--- begin ---

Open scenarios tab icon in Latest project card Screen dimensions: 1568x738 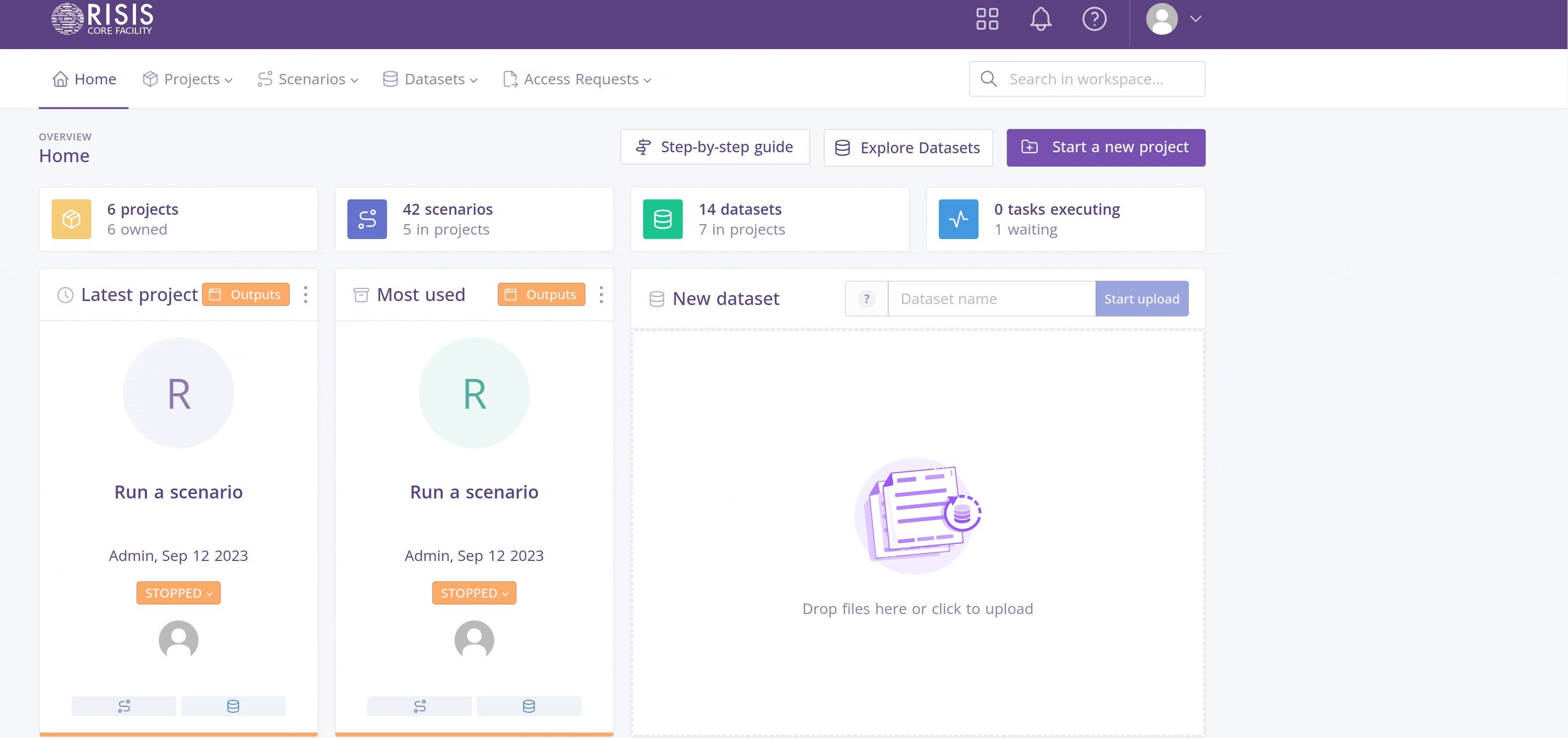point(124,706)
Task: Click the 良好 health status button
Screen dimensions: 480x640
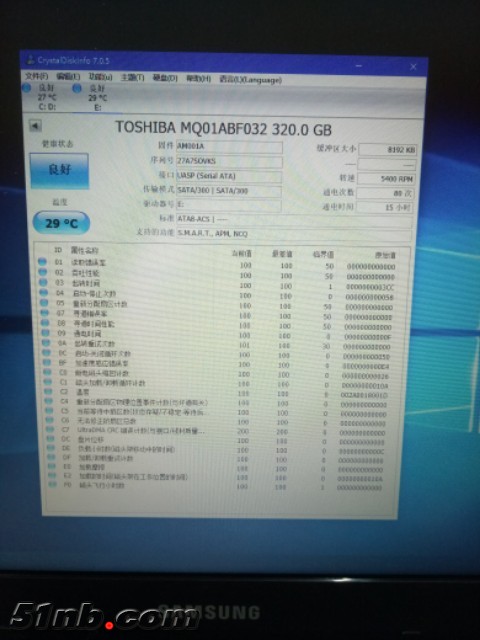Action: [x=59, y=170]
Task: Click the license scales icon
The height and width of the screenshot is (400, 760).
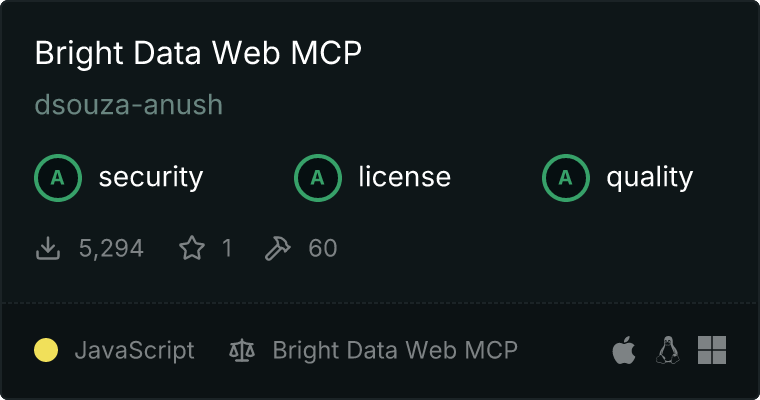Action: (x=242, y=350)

--- end ---

* [What needs to be done]:
Rewrite the records from the line containing "Task: Click the 良好 health status button" through the end of the records, both ends included, requests and all, but leave out the pictures. Scale only the coordinates in the answers by 1.25, rounding each to a whole number with halves rounded up.

* [Response to this task]:
Task: Click the 良好 health status button
Screen dimensions: 480x640
Action: [x=74, y=213]
Task: Click the license scales icon
The height and width of the screenshot is (400, 760).
Action: (x=303, y=438)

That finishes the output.